Please return the stretch of records from the line containing "This screenshot has height=307, width=662." through the end of the records, copying those lines exactly.

*Records to process:*
+ + + +
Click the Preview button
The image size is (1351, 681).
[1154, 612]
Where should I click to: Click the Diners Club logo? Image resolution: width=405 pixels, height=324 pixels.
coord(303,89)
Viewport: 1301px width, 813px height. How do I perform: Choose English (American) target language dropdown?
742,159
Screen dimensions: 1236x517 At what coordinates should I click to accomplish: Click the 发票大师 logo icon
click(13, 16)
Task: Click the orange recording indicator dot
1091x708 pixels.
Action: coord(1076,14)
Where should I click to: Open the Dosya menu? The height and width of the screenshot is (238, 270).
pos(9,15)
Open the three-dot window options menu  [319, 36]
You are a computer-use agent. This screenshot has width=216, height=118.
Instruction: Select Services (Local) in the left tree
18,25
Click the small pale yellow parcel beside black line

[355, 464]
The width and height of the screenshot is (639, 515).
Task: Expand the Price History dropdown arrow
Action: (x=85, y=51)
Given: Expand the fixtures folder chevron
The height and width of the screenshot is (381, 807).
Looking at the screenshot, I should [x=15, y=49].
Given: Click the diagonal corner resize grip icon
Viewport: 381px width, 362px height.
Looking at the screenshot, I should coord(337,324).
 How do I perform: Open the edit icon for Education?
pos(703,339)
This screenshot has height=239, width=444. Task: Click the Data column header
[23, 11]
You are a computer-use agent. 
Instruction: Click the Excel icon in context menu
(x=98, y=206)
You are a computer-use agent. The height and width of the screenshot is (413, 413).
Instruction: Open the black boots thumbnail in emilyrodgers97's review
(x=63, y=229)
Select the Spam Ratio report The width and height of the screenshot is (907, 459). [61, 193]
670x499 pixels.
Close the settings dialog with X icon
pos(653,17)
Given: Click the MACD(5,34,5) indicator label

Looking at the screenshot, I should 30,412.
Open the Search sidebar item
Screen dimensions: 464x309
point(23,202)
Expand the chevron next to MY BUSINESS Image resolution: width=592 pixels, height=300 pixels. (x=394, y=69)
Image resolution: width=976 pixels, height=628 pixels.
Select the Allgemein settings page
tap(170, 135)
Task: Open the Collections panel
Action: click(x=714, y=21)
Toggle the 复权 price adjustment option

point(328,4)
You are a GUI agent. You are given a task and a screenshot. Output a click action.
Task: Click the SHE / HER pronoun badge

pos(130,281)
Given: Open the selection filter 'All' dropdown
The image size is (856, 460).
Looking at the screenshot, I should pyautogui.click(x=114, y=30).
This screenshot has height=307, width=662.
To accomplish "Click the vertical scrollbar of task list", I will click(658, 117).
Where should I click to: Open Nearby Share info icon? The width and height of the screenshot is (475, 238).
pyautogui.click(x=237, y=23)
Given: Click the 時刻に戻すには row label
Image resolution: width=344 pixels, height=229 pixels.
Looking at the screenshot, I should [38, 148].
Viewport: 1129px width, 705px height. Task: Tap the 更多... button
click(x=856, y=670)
+ + + +
*Result of the exercise:*
This screenshot has height=307, width=662.
To accomplish "Click the vertical scrollbar of task list", I will click(658, 117).
Where should I click to: Open Nearby Share info icon? The width and height of the screenshot is (475, 238).
pyautogui.click(x=237, y=23)
Given: Click the 時刻に戻すには row label
Image resolution: width=344 pixels, height=229 pixels.
Looking at the screenshot, I should [38, 148].
Viewport: 1129px width, 705px height. Task: Tap the 更多... button
click(x=856, y=670)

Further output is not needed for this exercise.